-- ASSIGNED TASK --
Rewrite the lines of the listing below as a numbered list, beginning with the line that contains "I want to click on nav-electric-vehicles: Electric" and continuing through the line that contains "coordinates (1566, 395).", with both of those lines included and any blank lines omitted.

-- DATA SUPPLIED --
:::::
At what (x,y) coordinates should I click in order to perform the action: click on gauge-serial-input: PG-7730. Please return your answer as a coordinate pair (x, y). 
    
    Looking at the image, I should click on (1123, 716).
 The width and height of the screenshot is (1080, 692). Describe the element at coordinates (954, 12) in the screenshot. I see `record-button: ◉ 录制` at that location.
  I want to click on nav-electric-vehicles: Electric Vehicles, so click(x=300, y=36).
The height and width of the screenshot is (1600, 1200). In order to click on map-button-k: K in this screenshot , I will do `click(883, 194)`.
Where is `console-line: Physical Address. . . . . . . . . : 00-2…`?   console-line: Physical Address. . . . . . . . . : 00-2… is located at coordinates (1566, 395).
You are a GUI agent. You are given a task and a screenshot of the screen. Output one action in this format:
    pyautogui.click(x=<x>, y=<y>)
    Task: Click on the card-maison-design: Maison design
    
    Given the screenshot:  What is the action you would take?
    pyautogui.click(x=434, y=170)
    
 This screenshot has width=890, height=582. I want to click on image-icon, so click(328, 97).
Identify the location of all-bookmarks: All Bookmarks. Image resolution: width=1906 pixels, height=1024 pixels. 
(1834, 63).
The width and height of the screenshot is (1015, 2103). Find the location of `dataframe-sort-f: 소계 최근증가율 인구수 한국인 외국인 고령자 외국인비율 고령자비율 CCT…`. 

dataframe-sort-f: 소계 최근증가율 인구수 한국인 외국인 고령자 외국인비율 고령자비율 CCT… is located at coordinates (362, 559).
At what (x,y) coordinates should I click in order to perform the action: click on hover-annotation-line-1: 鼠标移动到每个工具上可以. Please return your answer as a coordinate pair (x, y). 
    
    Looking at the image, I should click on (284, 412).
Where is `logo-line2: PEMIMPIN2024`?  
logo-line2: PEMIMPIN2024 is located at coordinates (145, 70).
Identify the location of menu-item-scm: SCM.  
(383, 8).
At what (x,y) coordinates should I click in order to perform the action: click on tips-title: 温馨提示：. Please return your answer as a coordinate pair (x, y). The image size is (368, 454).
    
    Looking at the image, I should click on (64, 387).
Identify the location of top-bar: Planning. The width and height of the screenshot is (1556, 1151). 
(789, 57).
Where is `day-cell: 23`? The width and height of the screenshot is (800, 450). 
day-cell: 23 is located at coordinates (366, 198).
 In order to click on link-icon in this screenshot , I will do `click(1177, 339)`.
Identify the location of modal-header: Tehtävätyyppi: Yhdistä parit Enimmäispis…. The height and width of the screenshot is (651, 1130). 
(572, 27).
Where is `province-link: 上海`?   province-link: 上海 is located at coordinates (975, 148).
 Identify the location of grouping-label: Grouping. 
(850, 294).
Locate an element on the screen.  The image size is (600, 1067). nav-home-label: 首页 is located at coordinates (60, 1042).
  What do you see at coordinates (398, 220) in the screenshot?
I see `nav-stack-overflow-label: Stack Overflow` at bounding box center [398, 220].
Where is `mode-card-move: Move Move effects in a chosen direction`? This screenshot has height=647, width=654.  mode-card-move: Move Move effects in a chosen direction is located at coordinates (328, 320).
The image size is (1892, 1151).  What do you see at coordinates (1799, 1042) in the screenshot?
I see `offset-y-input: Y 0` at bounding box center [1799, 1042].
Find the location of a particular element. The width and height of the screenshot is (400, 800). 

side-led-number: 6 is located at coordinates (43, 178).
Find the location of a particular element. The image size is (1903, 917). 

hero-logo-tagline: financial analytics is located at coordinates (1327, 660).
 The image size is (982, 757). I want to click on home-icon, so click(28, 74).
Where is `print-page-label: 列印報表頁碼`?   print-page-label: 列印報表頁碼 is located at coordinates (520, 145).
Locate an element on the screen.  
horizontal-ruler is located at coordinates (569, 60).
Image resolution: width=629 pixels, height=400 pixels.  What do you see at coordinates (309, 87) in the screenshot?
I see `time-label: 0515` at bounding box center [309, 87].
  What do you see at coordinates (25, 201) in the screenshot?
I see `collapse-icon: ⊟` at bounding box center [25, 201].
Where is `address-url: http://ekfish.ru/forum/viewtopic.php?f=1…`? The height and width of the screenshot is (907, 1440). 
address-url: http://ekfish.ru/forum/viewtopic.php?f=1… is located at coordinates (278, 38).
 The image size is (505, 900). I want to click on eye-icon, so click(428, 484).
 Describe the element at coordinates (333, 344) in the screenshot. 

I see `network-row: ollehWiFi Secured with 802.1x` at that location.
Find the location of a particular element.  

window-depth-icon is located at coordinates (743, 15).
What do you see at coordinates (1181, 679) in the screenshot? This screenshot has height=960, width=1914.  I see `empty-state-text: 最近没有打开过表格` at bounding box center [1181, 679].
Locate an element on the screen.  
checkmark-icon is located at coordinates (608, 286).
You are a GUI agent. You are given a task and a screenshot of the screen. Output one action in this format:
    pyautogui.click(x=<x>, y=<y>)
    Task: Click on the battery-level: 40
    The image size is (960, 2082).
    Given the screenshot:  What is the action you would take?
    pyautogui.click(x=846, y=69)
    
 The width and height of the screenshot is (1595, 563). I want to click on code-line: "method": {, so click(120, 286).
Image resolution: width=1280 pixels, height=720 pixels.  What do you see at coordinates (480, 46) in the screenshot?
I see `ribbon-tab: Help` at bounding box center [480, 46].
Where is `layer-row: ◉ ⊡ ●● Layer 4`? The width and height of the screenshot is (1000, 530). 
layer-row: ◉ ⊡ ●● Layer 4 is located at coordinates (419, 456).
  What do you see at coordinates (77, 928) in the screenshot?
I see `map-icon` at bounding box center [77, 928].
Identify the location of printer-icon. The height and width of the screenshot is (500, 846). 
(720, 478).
:::::
-- TASK RESULT --
1.   I want to click on nav-electric-vehicles: Electric Vehicles, so click(x=300, y=36).
2. The height and width of the screenshot is (1600, 1200). In order to click on map-button-k: K in this screenshot , I will do `click(883, 194)`.
3. Where is `console-line: Physical Address. . . . . . . . . : 00-2…`?   console-line: Physical Address. . . . . . . . . : 00-2… is located at coordinates (1566, 395).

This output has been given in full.